A diet rich in whole grains, fruits, vegetables and legumes is associated with a lower risk of colon cancer. The American Heart Association recommends that adults consume at least 20-30 grams of fiber daily.
2. Cruciferous Vegetables
Cruciferous vegetables contain a group of natural compounds, known as glucosinolates, broken down into various biologically active compounds, including indoles, isothiocyanates and sulforaphane. These compounds have been shown to have anti-cancer properties that may help prevent colon cancer.
Here are some examples of cruciferous vegetables that can be easily incorporated into a healthy diet:
- Broccoli: It is one of the most popular cruciferous vegetables, loaded with fiber, vitamin C and other nutrients. It can be eaten raw, steamed, roasted or stir-fried.
- Kale: A leafy green vegetable that is packed with nutrients, including vitamins A, C and K, as well as calcium, iron and fiber. It can be eaten raw in salads or cooked in soups, stews or as a side dish.
- Cauliflower: A versatile cruciferous vegetable that can be eaten raw, roasted or mashed as a potato substitute. It is high in fiber, vitamin C and other important nutrients.
- Brussels sprouts: Brussels sprouts are small, green cruciferous vegetables rich in fiber, vitamin C and vitamin K. They can be roasted, sautéed or steamed and make a great side dish.
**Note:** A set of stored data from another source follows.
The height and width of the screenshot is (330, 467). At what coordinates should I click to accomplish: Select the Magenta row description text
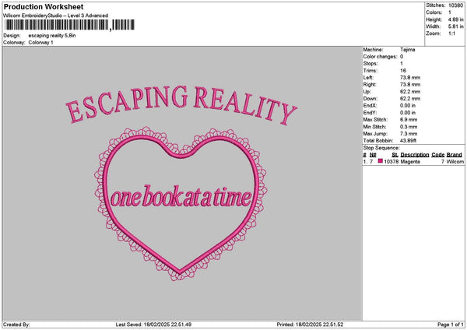tap(413, 161)
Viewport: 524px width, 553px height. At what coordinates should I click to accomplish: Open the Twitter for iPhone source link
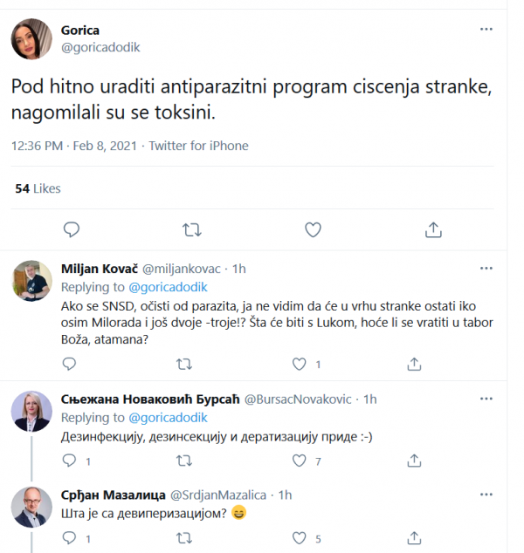coord(198,146)
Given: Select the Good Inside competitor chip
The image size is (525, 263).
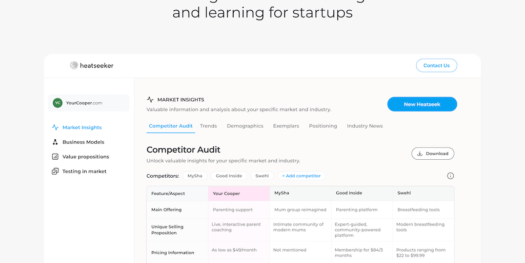Looking at the screenshot, I should click(x=229, y=176).
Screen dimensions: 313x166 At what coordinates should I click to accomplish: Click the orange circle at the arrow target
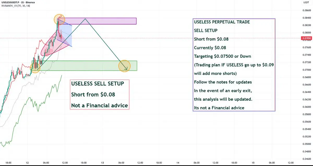coord(124,66)
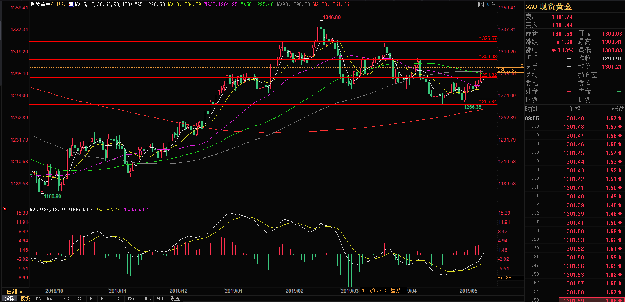Click the 现货黄金<日线> chart title
Screen dimensions: 625x302
point(48,4)
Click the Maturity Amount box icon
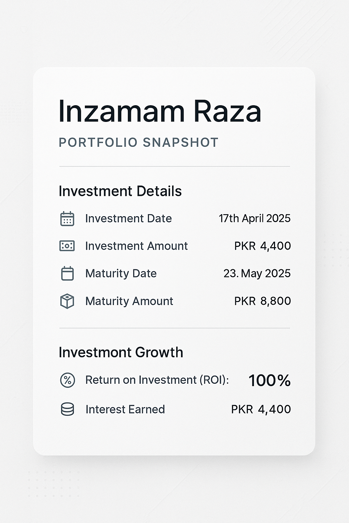Image resolution: width=349 pixels, height=523 pixels. 67,301
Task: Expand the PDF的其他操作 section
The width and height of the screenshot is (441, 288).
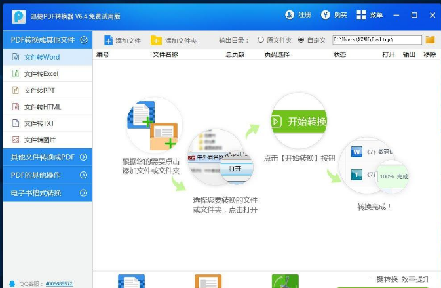Action: click(x=84, y=175)
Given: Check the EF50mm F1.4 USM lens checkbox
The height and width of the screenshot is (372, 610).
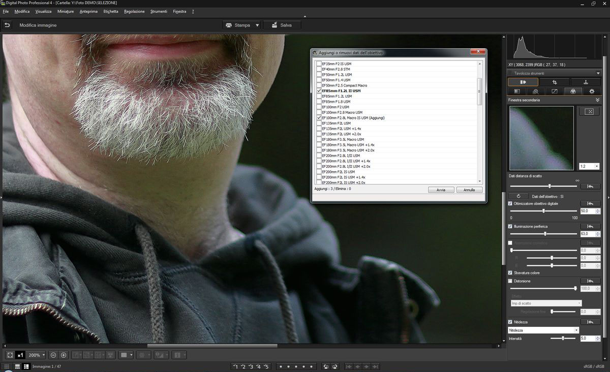Looking at the screenshot, I should [319, 80].
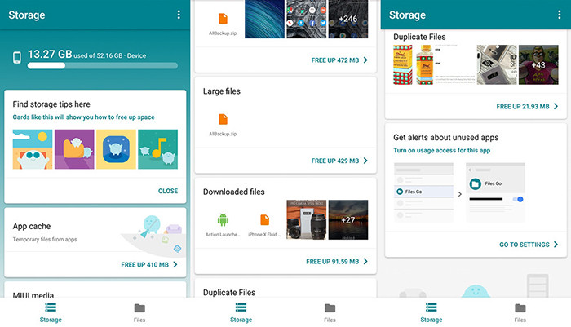The image size is (571, 327).
Task: Click 'Turn on usage access for this app'
Action: coord(440,152)

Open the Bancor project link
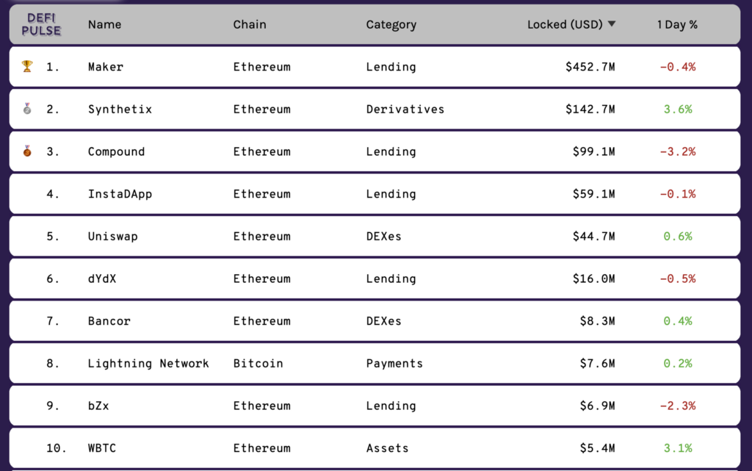(x=109, y=321)
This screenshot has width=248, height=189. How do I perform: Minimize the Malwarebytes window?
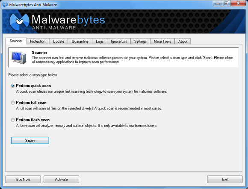(x=218, y=3)
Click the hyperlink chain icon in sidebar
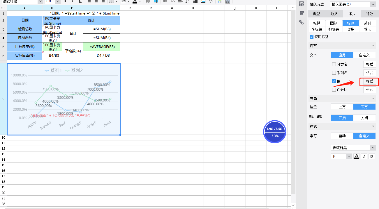The height and width of the screenshot is (209, 379). pyautogui.click(x=302, y=22)
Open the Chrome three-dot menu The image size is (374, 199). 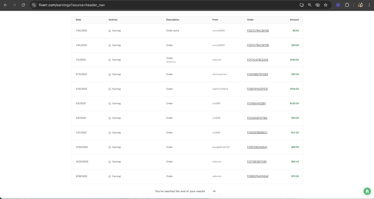369,5
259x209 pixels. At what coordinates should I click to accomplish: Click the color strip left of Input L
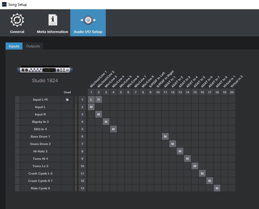(x=17, y=107)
- Cabbage: A cruciferous vegetable that comes in many varieties, including green, red and Napa cabbage. It is rich in vitamin C, fiber and other important nutrients and can be eaten raw in salads, coleslaws or cooked in soups and stews.
3. Omega-3 fatty acids
Omega-3 fatty acids are a type of polyunsaturated fat that is found in a variety of foods, particularly fatty fish such as salmon, mackerel and sardines, as well as in some nuts and seeds. These fatty acids are considered essential because the human body cannot produce them on its own, and they must be obtained through the diet.
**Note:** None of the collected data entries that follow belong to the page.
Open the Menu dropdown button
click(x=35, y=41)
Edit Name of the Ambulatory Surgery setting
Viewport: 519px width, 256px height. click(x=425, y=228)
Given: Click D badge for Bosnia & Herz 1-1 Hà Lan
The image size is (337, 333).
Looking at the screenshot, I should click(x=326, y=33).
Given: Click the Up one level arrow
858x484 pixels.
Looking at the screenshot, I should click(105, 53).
Omega-3 fatty acids may help reduce the growth and proliferation of cancer cells in the colon. Studies have found that these fatty acids can induce apoptosis, or programmed cell death, in cancer cells, which may help slow or stop the growth of tumors.
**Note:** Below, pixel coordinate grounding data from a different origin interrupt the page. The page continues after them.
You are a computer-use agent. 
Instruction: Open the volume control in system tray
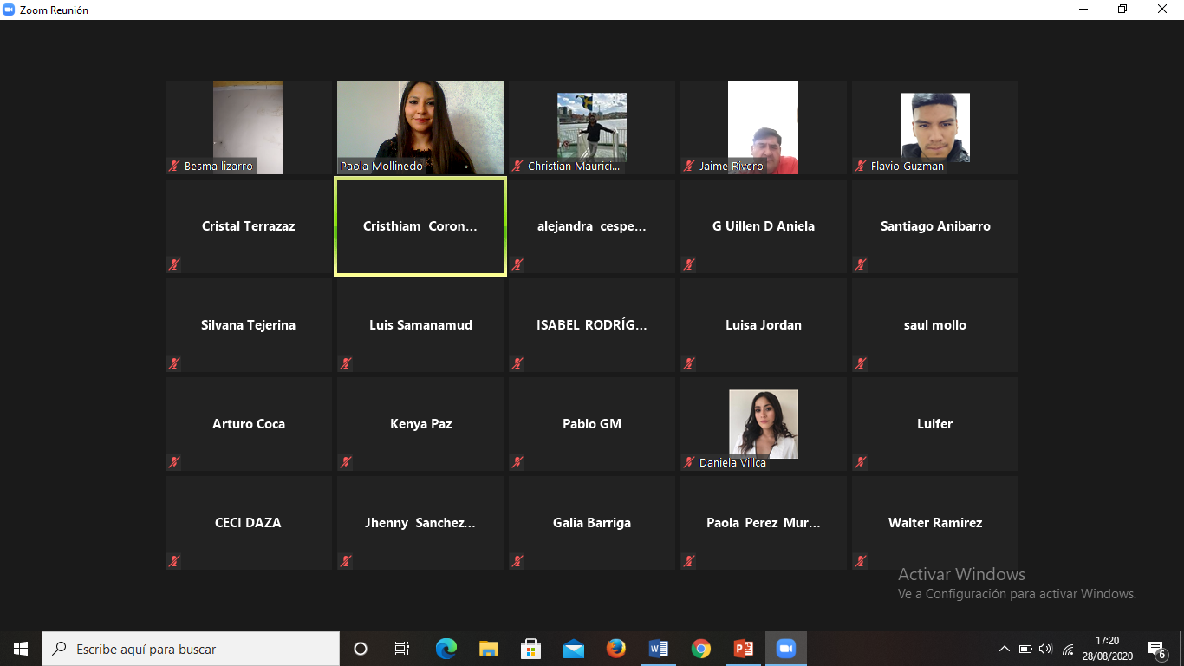(1045, 649)
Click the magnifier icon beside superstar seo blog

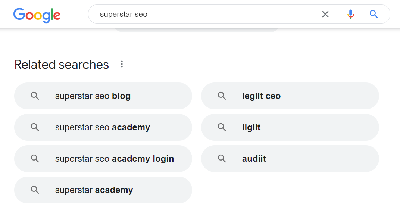coord(35,96)
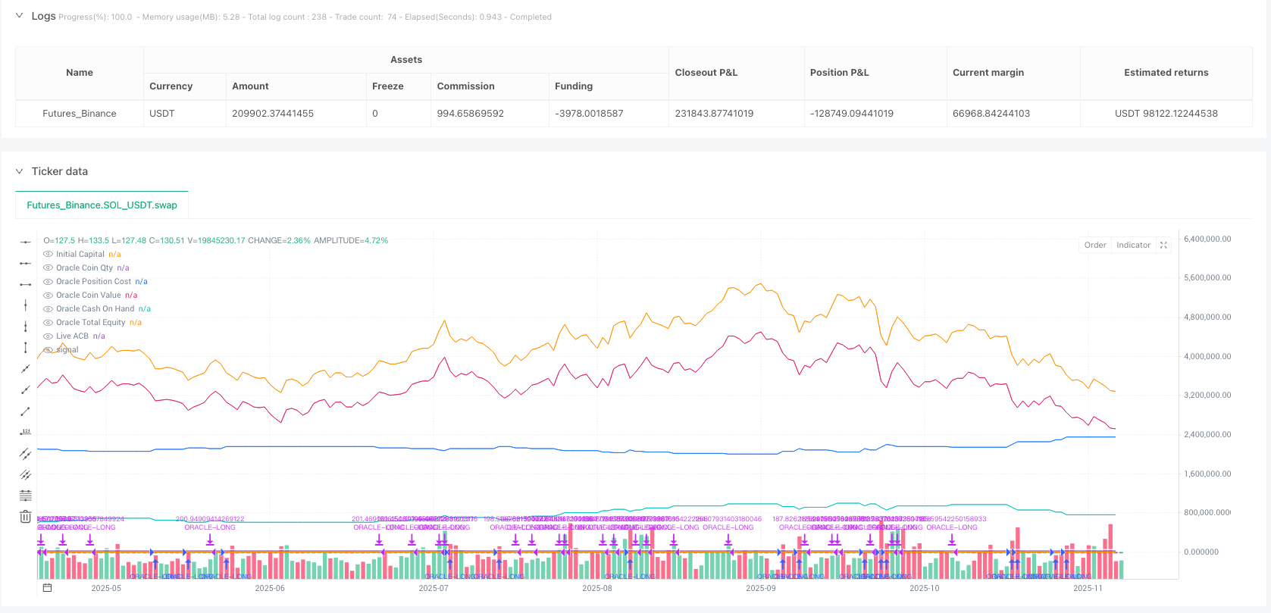
Task: Select the horizontal straight line drawing tool
Action: coord(25,242)
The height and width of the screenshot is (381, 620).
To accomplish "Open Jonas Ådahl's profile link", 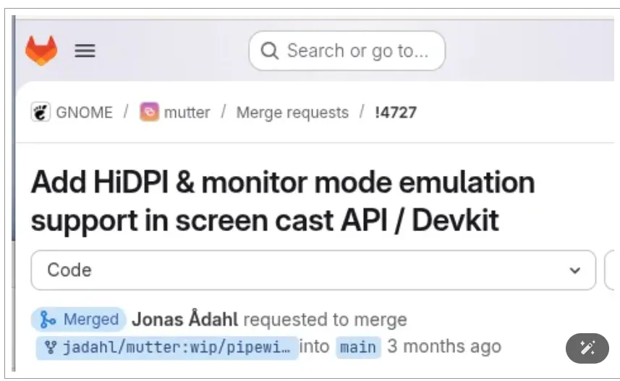I will [x=186, y=319].
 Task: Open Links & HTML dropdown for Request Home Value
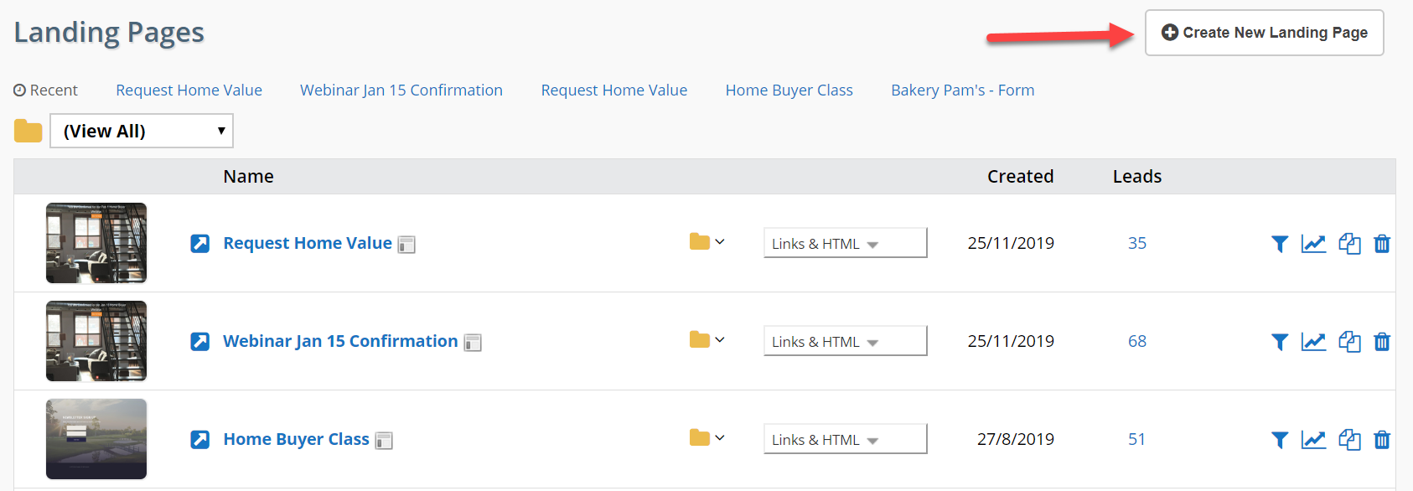(844, 243)
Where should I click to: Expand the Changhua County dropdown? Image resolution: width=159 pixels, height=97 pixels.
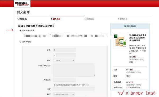pyautogui.click(x=64, y=94)
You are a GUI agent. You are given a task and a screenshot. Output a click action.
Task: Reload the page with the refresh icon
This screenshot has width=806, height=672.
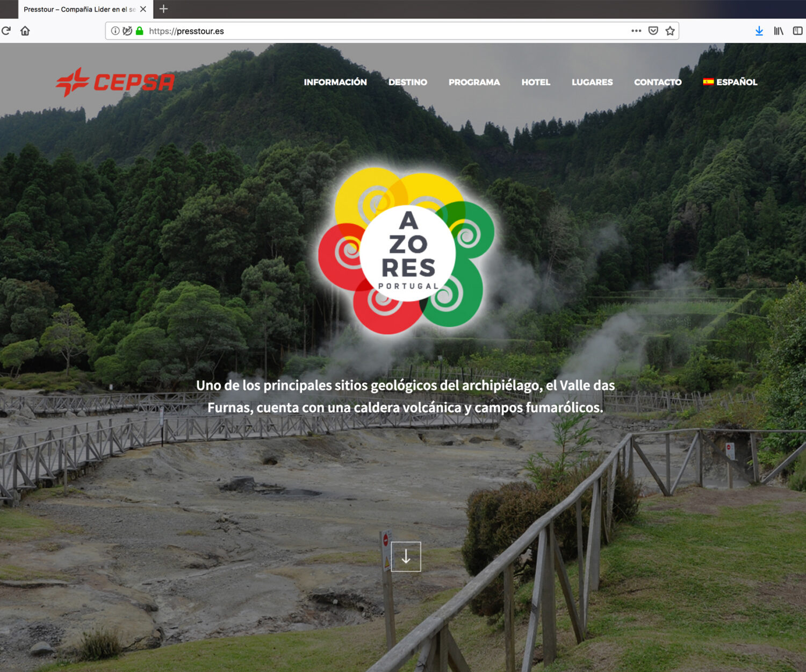(x=6, y=31)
In addition, omega-3 fatty acids may help reduce the risk of colon cancer by improving overall gut health. Research has suggested that these fatty acids can help increase the diversity of beneficial gut bacteria, promoting a healthy gut microbiome and reducing inflammation in the colon.
3 Types of Foods to Lower Risk of Colon Cancer
To recap, a healthy diet plays a crucial role in preventing colon cancer. A diet rich in fiber, cruciferous vegetables and omega-3 fatty acids can provide a range of health benefits that may reduce the risk of colon cancer.
By incorporating these foods into a healthy diet, individuals can take proactive steps towards colon cancer prevention and promoting overall health and well-being.